A light meter is nice because you are actually measuring something real. For example, this should help compare reflectors against each other. It may take alot of measurements to start to make sense of things. We've been misled by aquarium fixture vendors and sellers into asuming some things that are not really true


----------



## hoppycalif (Apr 7, 2005)

I agree with you about using a light meter for evaluating reflectors, or even for evaluating how much light reaches the bottom of the tank vs the top of the tank. That is a usable method for doing some "science" with aquarium equipment.


----------



## defdac (May 10, 2004)

I've made a PUR-efficiency calculator so I know the inner workings how to take lumens/lux and convert it to PAR and then PUR and then PUR-efficiency.

Lumens/Lux is pretty much as useful as PAR since the photooptic curve (human eye sensivity) output is between 400 and 700 nm, with the most of the photons emitted in the green-yellow range.

Lumens/Lux measurements will follow PAR-measurments closely for the common bulbs we use since most bulbs have some yellow/green output. The one time it will fail is if you, for example, try to measure red and blue LED-lighting. They don't emit anything in the photooptic curve hence have no lumens/lux-measurement - but is anyway very effective in growing plants.
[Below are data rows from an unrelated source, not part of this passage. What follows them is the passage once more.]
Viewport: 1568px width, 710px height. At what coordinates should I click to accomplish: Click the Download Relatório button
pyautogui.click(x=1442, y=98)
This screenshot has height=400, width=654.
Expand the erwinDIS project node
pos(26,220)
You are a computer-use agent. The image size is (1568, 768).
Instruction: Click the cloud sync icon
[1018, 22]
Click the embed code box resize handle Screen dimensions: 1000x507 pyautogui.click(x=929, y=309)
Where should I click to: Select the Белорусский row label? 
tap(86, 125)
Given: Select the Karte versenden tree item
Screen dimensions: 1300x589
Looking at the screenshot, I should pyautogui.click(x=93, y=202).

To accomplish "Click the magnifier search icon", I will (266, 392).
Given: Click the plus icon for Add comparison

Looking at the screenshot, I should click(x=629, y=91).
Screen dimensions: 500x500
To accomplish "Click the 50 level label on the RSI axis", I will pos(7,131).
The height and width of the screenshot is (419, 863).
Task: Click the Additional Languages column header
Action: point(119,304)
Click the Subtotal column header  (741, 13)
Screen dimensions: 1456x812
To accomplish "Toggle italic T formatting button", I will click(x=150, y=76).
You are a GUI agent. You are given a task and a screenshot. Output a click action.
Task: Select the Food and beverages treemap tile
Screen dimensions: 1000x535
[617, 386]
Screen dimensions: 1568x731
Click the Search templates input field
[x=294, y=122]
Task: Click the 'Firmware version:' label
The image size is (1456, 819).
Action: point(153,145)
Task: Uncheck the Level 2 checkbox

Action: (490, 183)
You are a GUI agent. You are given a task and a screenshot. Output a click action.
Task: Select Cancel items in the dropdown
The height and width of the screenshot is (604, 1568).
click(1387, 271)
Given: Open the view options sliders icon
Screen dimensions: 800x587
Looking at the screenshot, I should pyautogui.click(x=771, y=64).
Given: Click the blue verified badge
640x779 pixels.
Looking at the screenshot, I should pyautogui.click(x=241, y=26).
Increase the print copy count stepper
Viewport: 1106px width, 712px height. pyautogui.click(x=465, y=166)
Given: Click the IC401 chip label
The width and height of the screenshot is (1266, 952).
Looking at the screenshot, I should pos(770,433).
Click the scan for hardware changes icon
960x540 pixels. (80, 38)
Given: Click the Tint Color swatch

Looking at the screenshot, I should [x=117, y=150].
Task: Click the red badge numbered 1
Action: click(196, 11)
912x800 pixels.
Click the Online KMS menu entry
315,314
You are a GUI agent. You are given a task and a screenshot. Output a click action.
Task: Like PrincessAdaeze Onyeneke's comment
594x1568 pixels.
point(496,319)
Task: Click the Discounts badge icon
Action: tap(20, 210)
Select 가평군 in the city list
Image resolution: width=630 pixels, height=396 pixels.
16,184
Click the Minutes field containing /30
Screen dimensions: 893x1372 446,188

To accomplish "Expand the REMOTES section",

High lumens bulbs will have high PAR. High PAR-bulbs doesn't necessarily have high lumens. 

Problems with lux/lumens-measurements:

1) Red and blue LED:s and tri-phosphor bulbs and bulbs with high blue output will have sucky lumens/lux-readings but trigger photosynthesis very hard.
2) Water filter out blue light the least, so even if the lumens/lux meter says a very low amount of yellow/green down by the substrate - the plants might still have good amount of blue for photosynthesis.


----------